[DATA FOR THIS TASK Boundary: Start]
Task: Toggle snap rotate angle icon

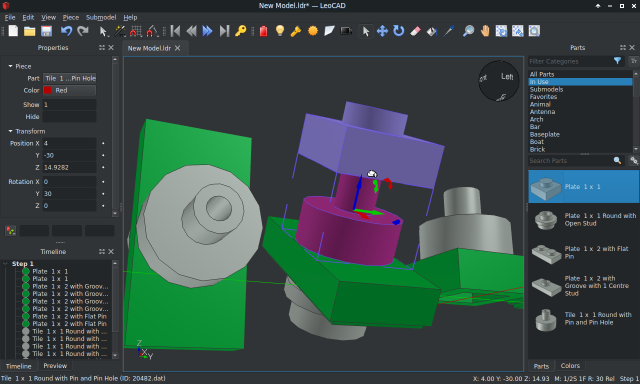Action: [x=152, y=31]
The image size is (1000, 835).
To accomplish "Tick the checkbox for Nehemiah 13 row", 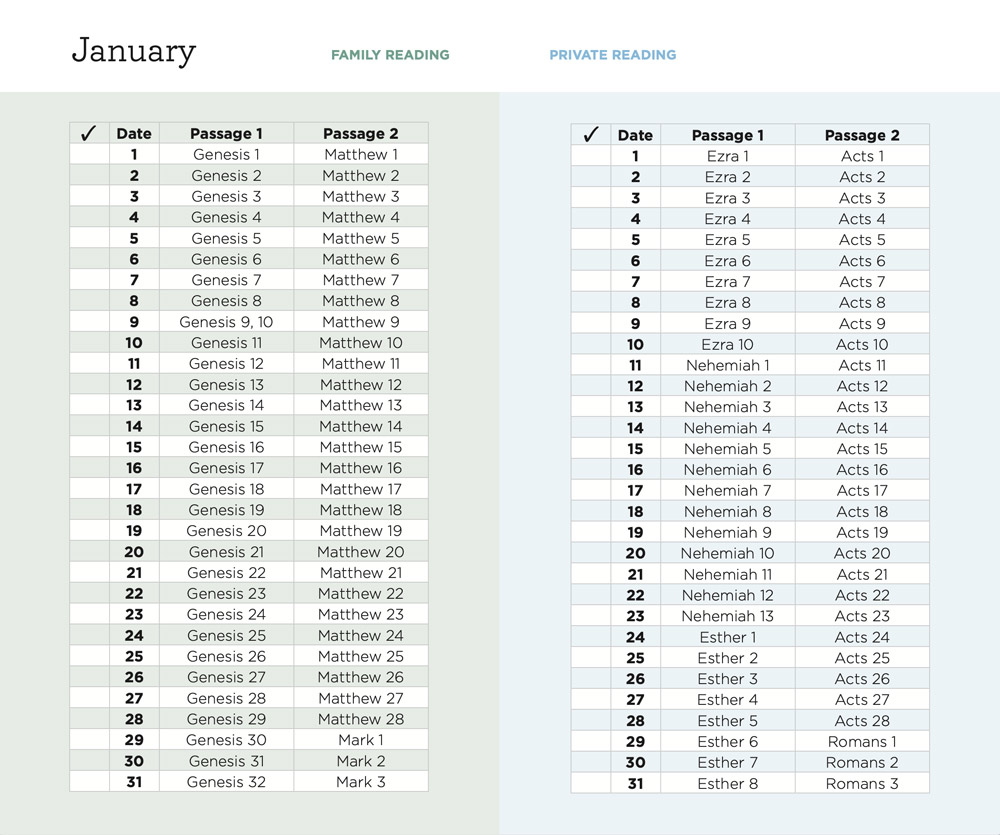I will 590,616.
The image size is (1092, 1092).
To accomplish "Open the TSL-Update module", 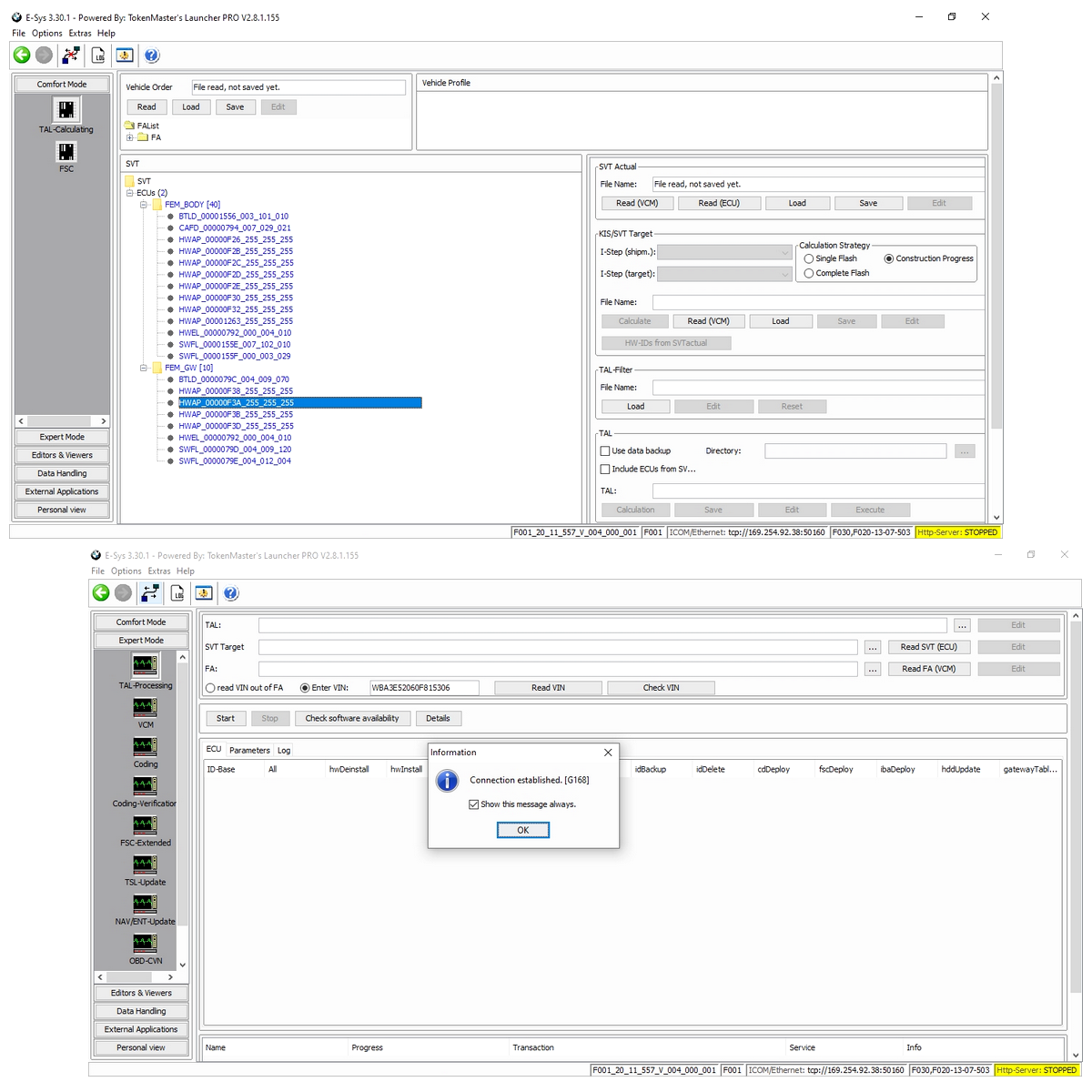I will (145, 864).
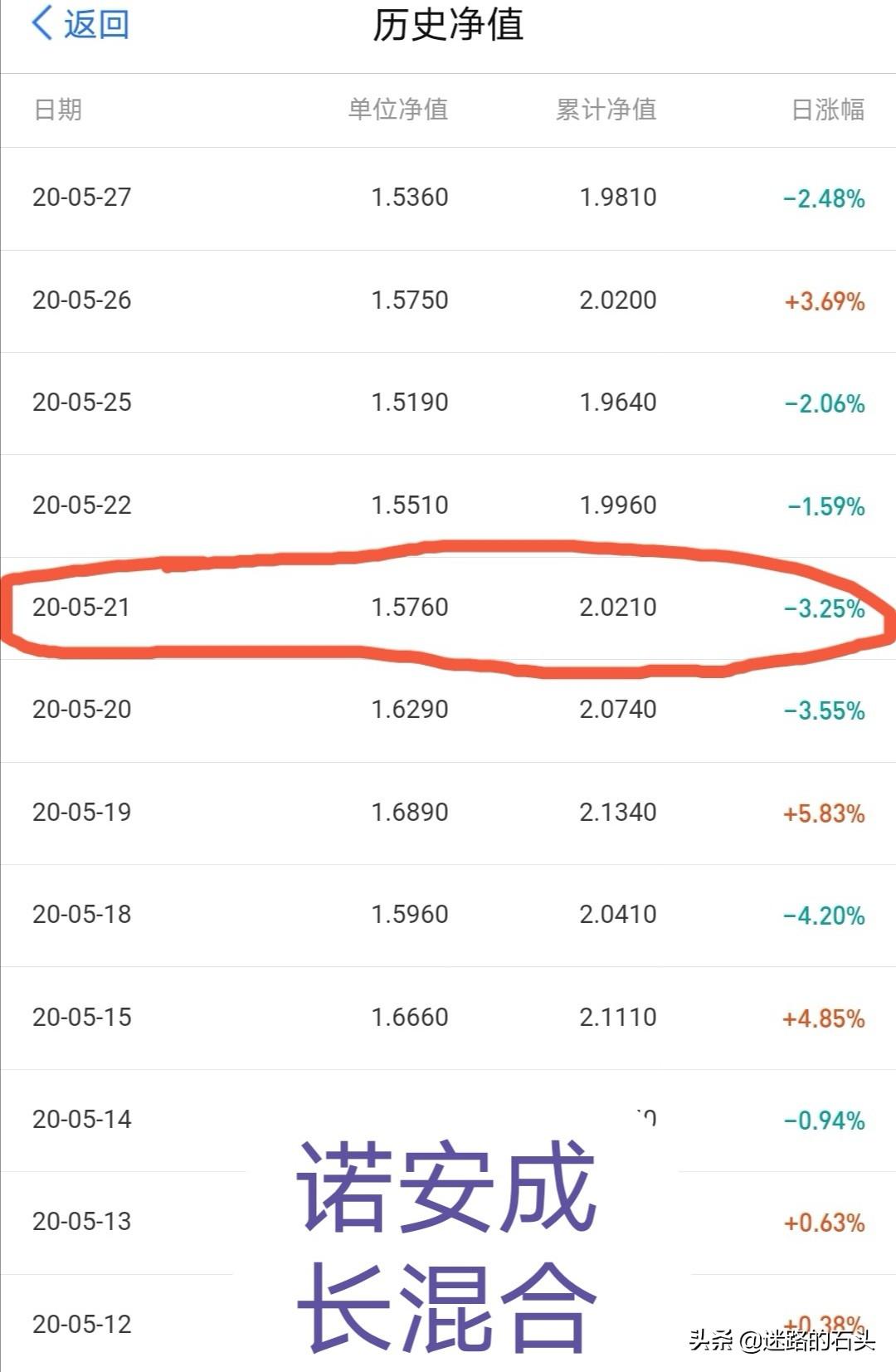
Task: Select the 20-05-12 date row
Action: coord(448,1323)
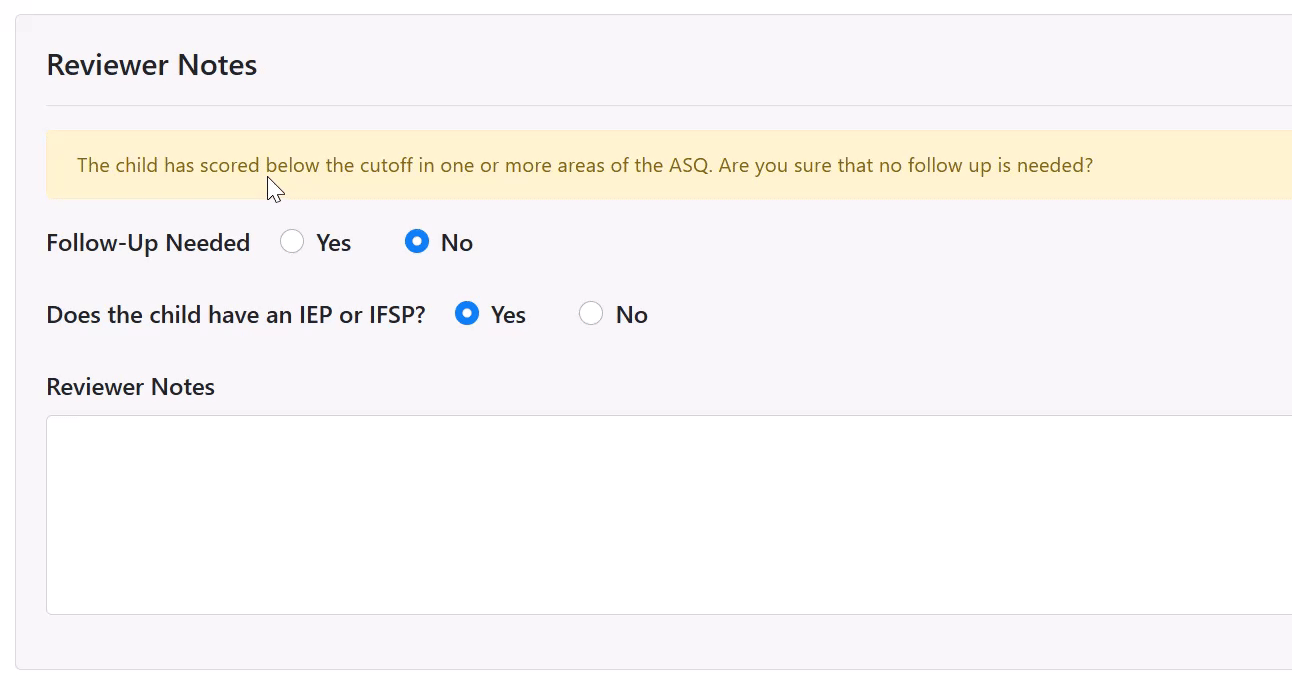Click the 'Follow-Up Needed' field label
This screenshot has width=1292, height=676.
148,243
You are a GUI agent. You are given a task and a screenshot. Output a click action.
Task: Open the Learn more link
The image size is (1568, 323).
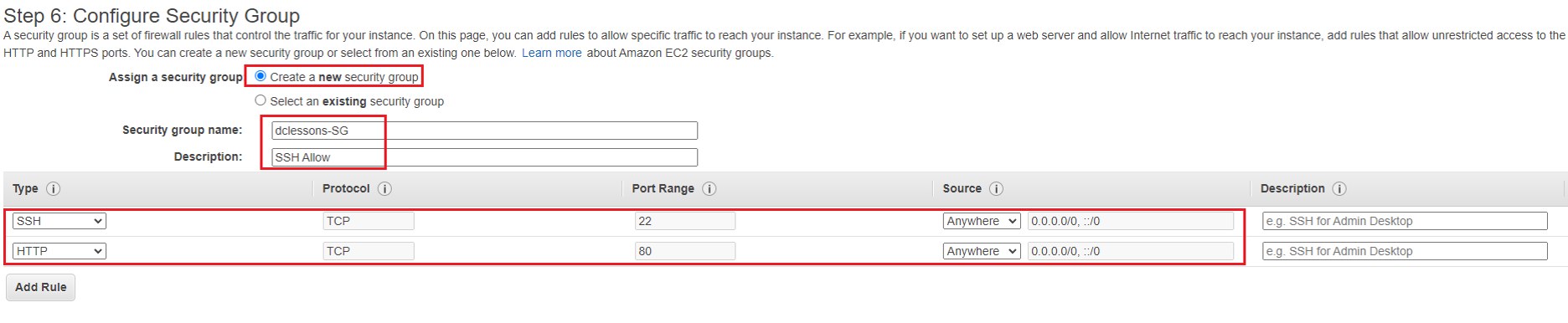pos(551,53)
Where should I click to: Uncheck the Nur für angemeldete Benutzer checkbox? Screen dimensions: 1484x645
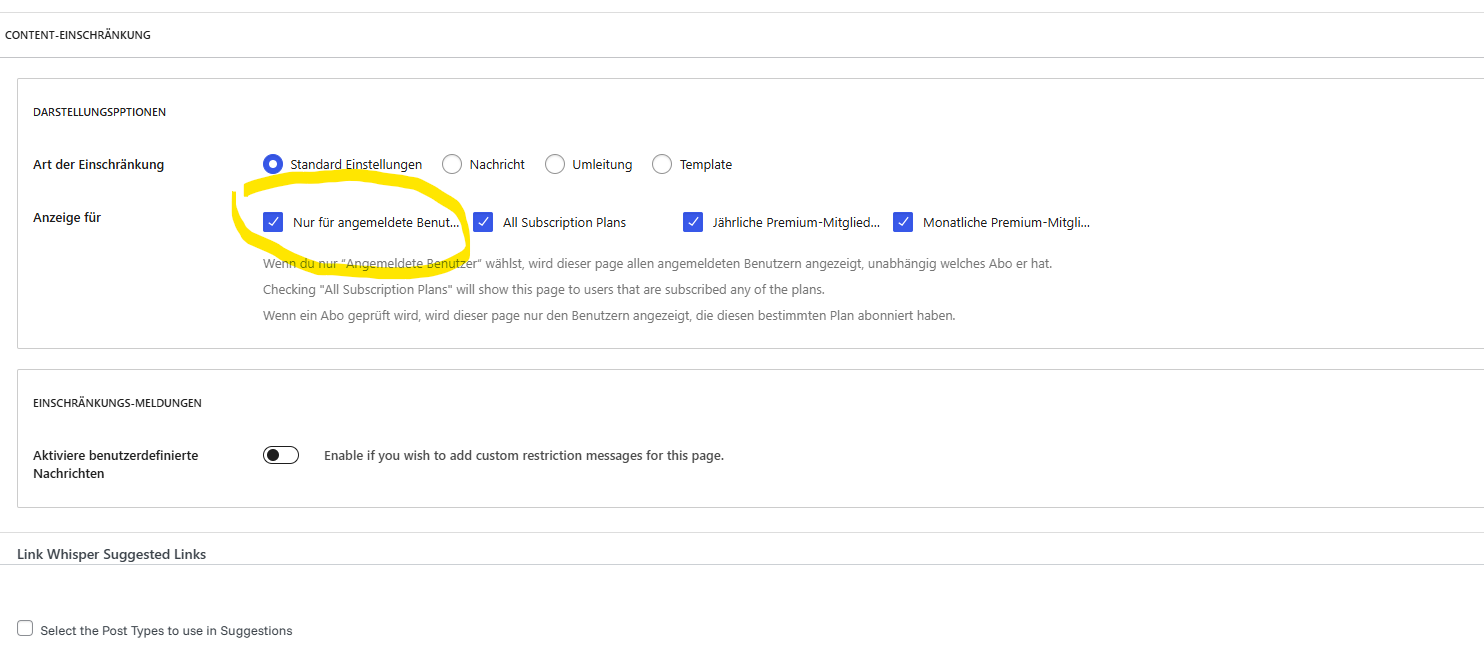coord(273,222)
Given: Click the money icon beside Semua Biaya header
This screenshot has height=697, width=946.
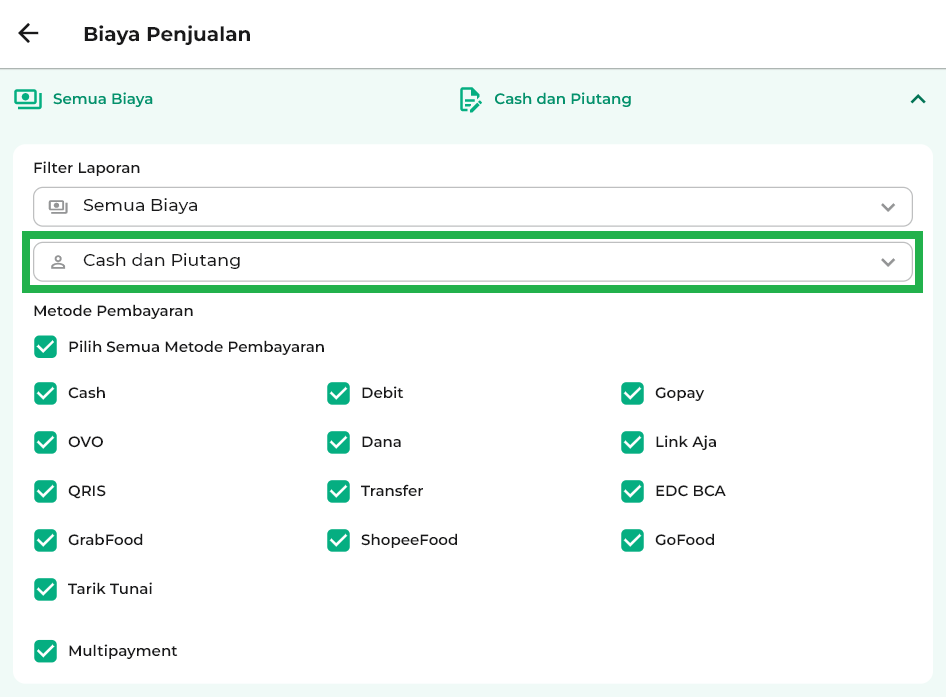Looking at the screenshot, I should (27, 99).
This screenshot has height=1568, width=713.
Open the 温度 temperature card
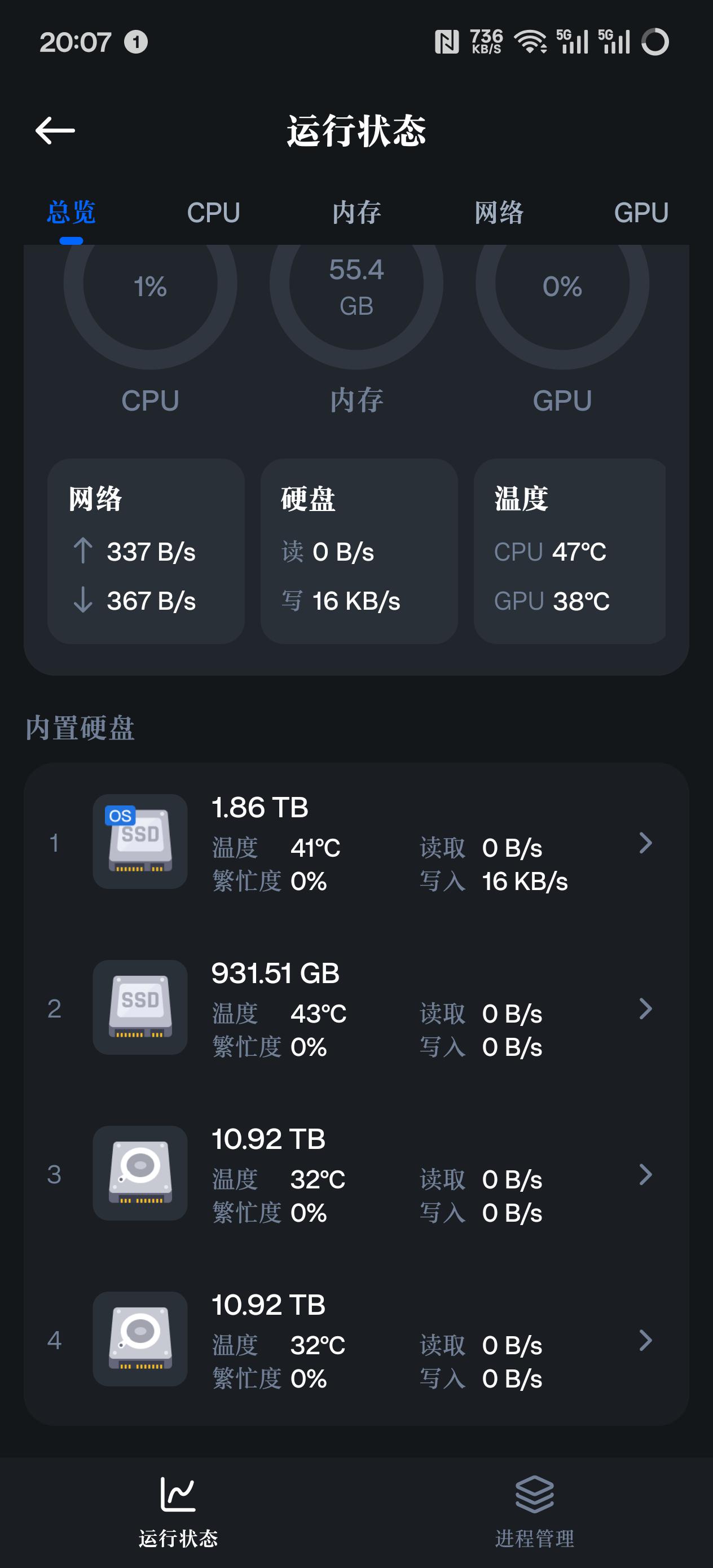pos(569,551)
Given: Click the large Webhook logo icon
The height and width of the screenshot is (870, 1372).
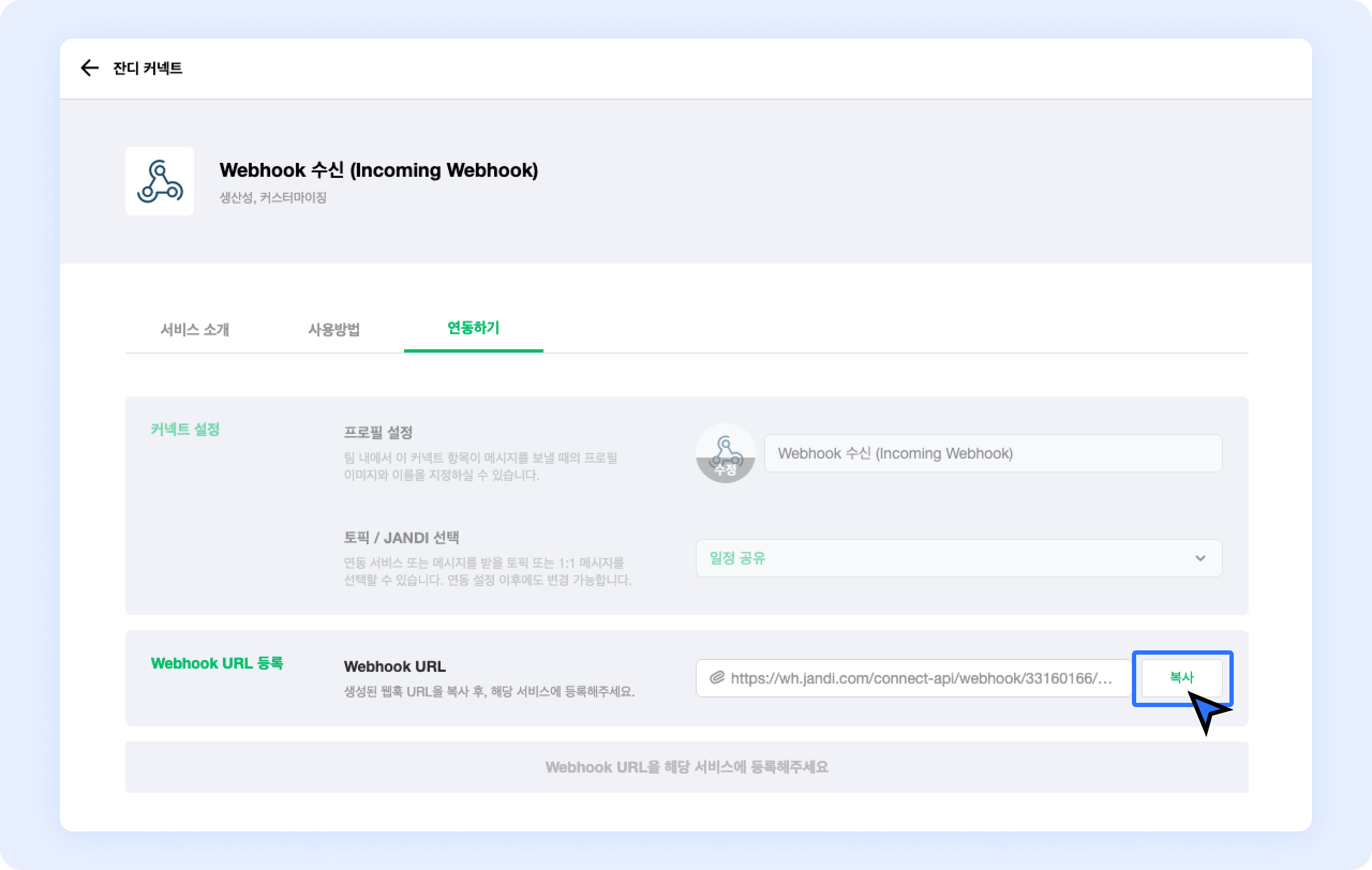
[DATA FOR THIS TASK Boundary: End]
PROMPT:
Once you find the line that contains "This screenshot has height=697, width=946.", reproduce it and every line after it through the end of the entries above, exactly as written, with no pictures.

TASK SOLUTION:
This screenshot has height=697, width=946.
Looking at the screenshot, I should (27, 99).
This screenshot has height=1568, width=713.
Open the 温度 temperature card
pos(569,551)
Given: Click the large Webhook logo icon
The height and width of the screenshot is (870, 1372).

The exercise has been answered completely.